We realize that in order for the absorptive layer to work well, turning the sound energy into heat by the friction of the vibrating air particles within the fine pores of the material, there must be freedom for the air particles to move. If anything impedes this motion, then the energy conversion is less efficient and less sound energy is absorbed. And that is just what happens at locations near a hard wall: the wall itself, being rigid, cannot move with the sound wave, and this means that the nearby air particles also cannot move. Thus, any sound absorptive material placed against a hard wall is virtually useless, because there can be no air motion within the material to dissipate the sound energy. Nevertheless, it is common practice to mount sound absorptive layers directly against a wall, because it is very convenient to do so. We must, however, realize that, in such cases, only the outer one-third of the thickness of the layer is effective in absorbing sound. The rest of the material is simply acting as a convenient support!
Therefore, the values of R/pc for the 1/2" layer of material given in Table 4, and the corresponding values of amax, assume that this 1/2" layer is mounted near the perforated metal screen with, say, an inch of empty airspace behind it. so that the entite 1/2" layer is effective.

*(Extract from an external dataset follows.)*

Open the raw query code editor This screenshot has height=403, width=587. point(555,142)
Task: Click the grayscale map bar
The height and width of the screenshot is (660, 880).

If the layer were mounted directly against a hard wall, the tabulated values of R/pc would have to be multiplied by 1/3, and the corresponding values of maximum absorption recalculated.
Earlier in this booklet (in Table 1, p.37), we considered the acoustical performance of commonly produced perforated metal products in terms of the Transparency Index, and the corresponding Sound Attenuation and Access Factor at 10,000 Hz. Some were pretty good, some pretty bad.
We now consider four of these same materials in terms of the resonance frequencies that they would produce if mounted in front of a one-inch airspace (the item numbers here are the same as in Table 1):
~ 1 4 5 6
fR (Hz) 5000 3800 3000 3000
So here's an odd situation! Using common perforated sheet, these "resonant absorbers" all resonate at such high frequencies that the resonance phenomenon adds nothing extra to the natural sound absorption of, say, a 1/2" layer of glass fiber with no covering at all! Moreover, no reasonable depth of airspace behind these sheets would decrease the resonance frequency below 1000 Hz; for example, samples #5 and #6 would require a 7-inch airspace to make fR = 1000 Hz.
Tuned resonant sound absorbers evidently require some what out-of-the-way perforation patterns, as we saw in Examples 5, 6 and 7, pages 26-28.